***** SUPPLIED RECORDS
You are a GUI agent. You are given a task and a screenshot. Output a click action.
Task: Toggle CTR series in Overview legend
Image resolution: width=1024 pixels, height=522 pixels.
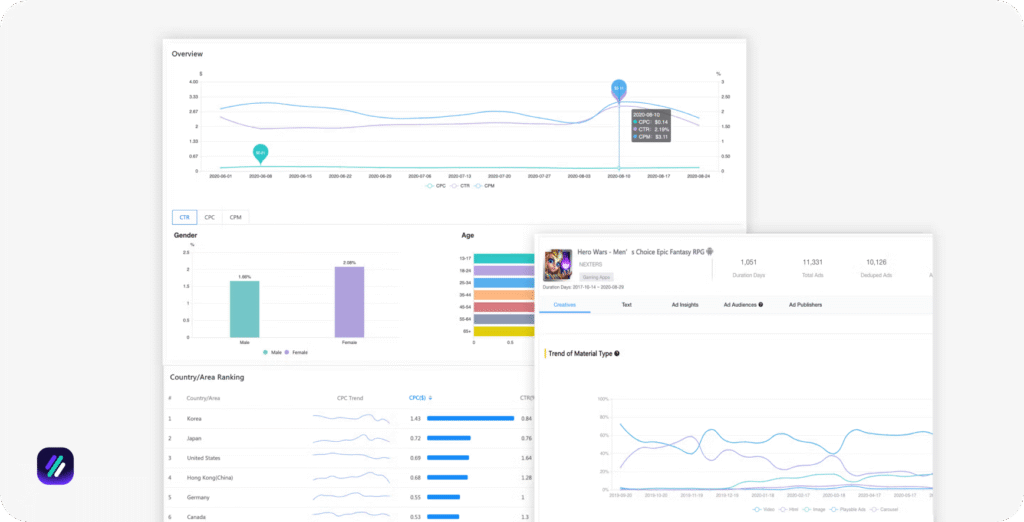458,186
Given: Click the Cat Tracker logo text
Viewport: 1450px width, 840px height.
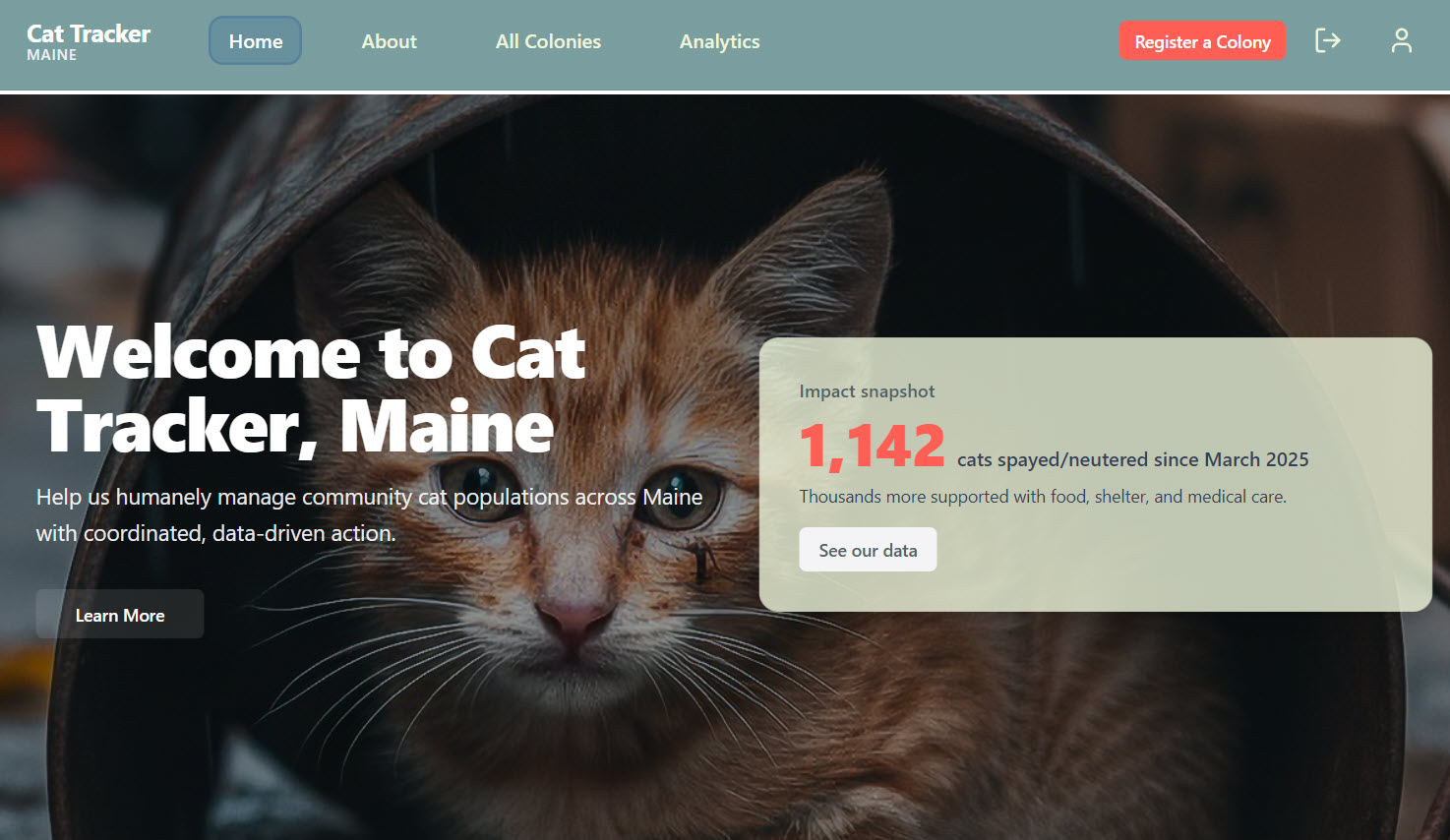Looking at the screenshot, I should 89,33.
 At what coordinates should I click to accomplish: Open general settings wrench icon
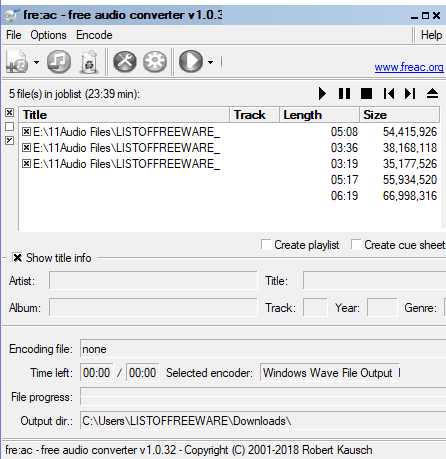coord(125,62)
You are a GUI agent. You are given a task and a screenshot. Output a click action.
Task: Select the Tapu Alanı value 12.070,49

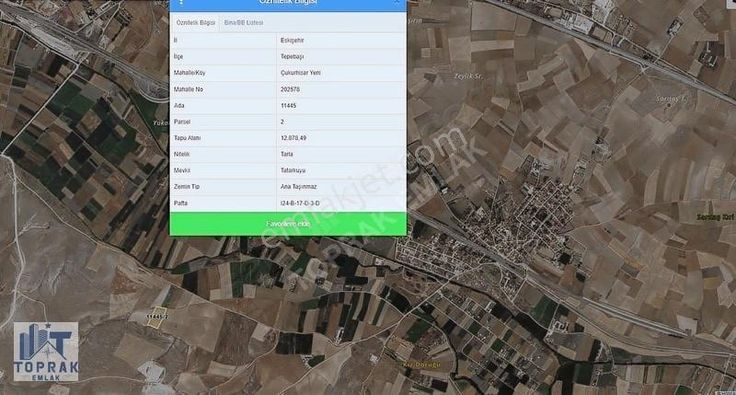293,138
**********
## GIVEN PROBLEM
Copy out all of the data above word for word, leaving out the pictures.

## SOLUTION TO THIS EXERCISE
You are a GUI agent. You are given a task and a screenshot. Output a click action.
Task: Toggle CTR series in Overview legend
Image resolution: width=1024 pixels, height=522 pixels.
458,186
Given: Click the Cat Tracker logo text
Viewport: 1450px width, 840px height.
Looking at the screenshot, I should 89,33.
 At what coordinates should I click to accomplish: Open general settings wrench icon
coord(125,62)
You are a GUI agent. You are given a task and a screenshot. Output a click action.
Task: Select the Tapu Alanı value 12.070,49

293,138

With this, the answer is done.